German-born New Zealand photographer

The cover of Habicht's book In The Sixties features a photo titled "Live it to the hilt — Renee, Westminster Bridge, 1968". This closeup portrait (somewhat unusual for Habicht) shows his eye for capturing some of the varying currents of the time. Here, Habicht, as typical with his photos, allows the young woman Renee to speak for herself, displaying an edgy and even menacing leather-biker look, knocking stereotyped sex roles for six, but yet combining in exaggerated female-signaling eye makeup common at the time. The dangling hand-rolled smoke (possibly a reefer, demonstrating the newly emergent drug culture, but even if just a cigarette, still slightly outré for women of the dominant culture) and blasé devil-may-care side-eye expression creates a general air of contumacious insouciance to the concerns, restraints, and mores of the conservative post-war British culture formed by war, depression, rationing, and antique values instilled by parents born in the previous century.

Frank Erich Habicht (9 December 1938 – 8 October 2024) was a German-born photographer, best known for his photographs of the emergent new fashions and lifestyles of the young baby boomers of "Swinging London" in the 1960s, documenting the libertarian attitudes which were expressed through fashion, design and political activism, and the class and political divides of that time and place, as the conservative postwar British culture was shouldered aside to make way for a younger generation wanting an unconstrained life with free love, peace and harmony.

==Biography==
Born in Hamburg on 9 December 1938, Habicht attended the Hamburg School of Photography in 1962, and soon relocated to London. There, Habicht worked as a freelance photographer (for publications including Esquire, The Sunday Times, and The Guardian), still photographer for movies, and as photographer for the London Playboy Club and Top of the Pops. He took his black-and-photographs with, usually, a compact Rolleiflex. He took his photos in the street, at concerts, at rallies. Some were crowd shots, some close-ups of individuals.
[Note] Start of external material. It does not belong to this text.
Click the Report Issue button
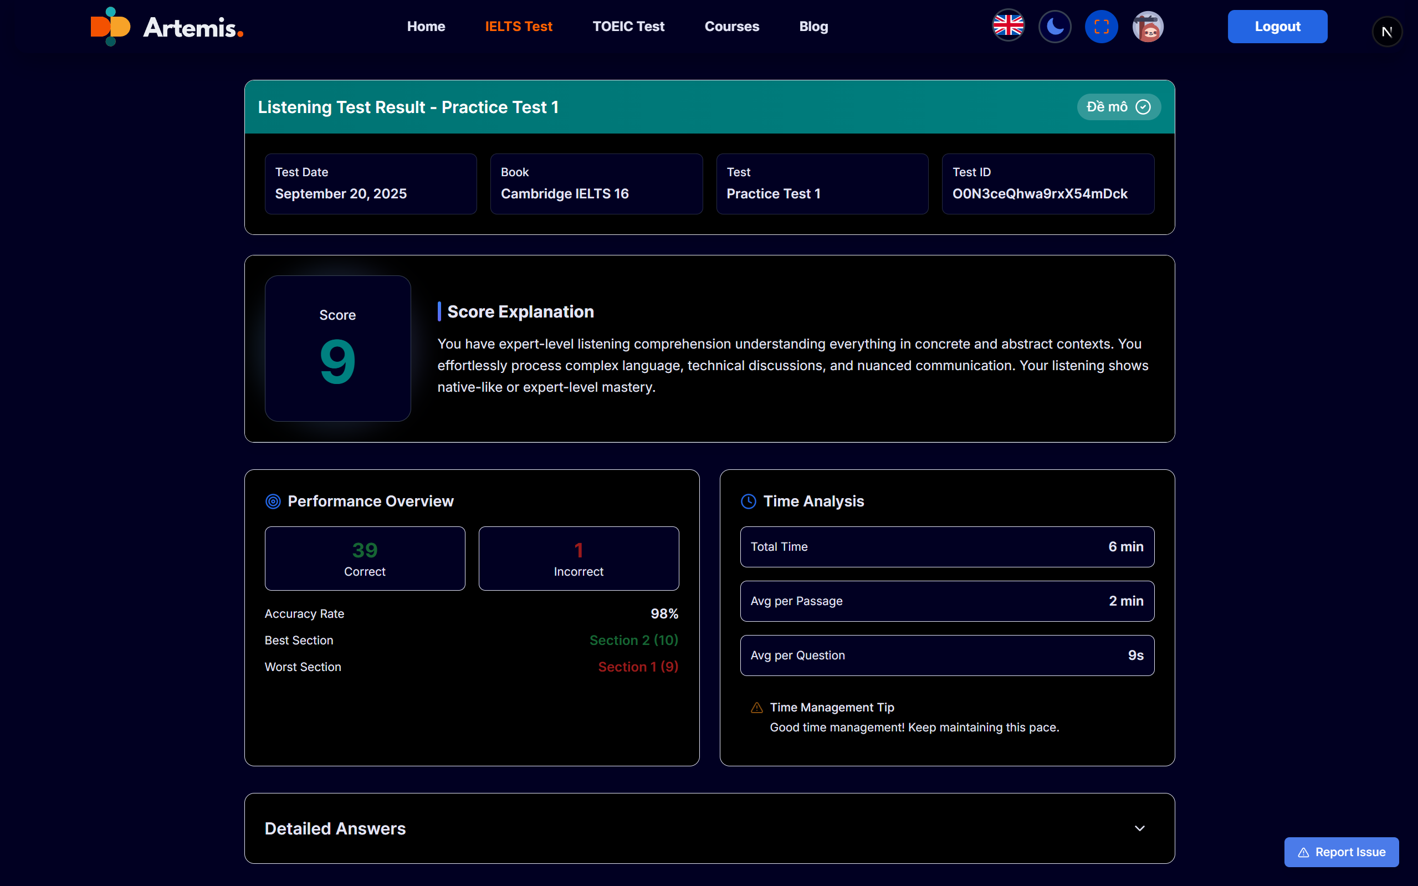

Most were candid photography of street denizens, but he also staged photos with models, sometimes nude (and sometimes in public places), and some of celebrities he had met in his movie and other work, such as Mick Jagger and Vanessa Redgrave.

Habicht's book Young London, Permissive Paradise was published in the late 1960s, and In the Sixties in 1997. His film still photographer work included The Virgin and the Gypsy (1970) and Mesmerized (1985), and he had a small acting role in What We Do in the Shadows (2014).

Habicht moved to New Zealand in 1981 and photographed the life and landscapes of Bay of Islands where he lived. He published the books Bay of Islands: Where the Sunday Grass is Greener (a satirical pictorial of the area) and Bay of Islands: A Paradise Found.

His "Karma Sixties" collection was exhibited in 2004 at the Colette Gallery in Paris, and other exhibitions of his photographs were at the Arterium Gallery in Moscow (2008), the Barbican Centre in London (2016), the Manchester Art Gallery (2016–2017), and the Beetles and Huxley Gallery in London.

Habicht and his wife, Christine, had two sons, including New Zealand film director Florian Habicht.

Habicht died in Kawakawa on 8 October 2024, at the age of 85.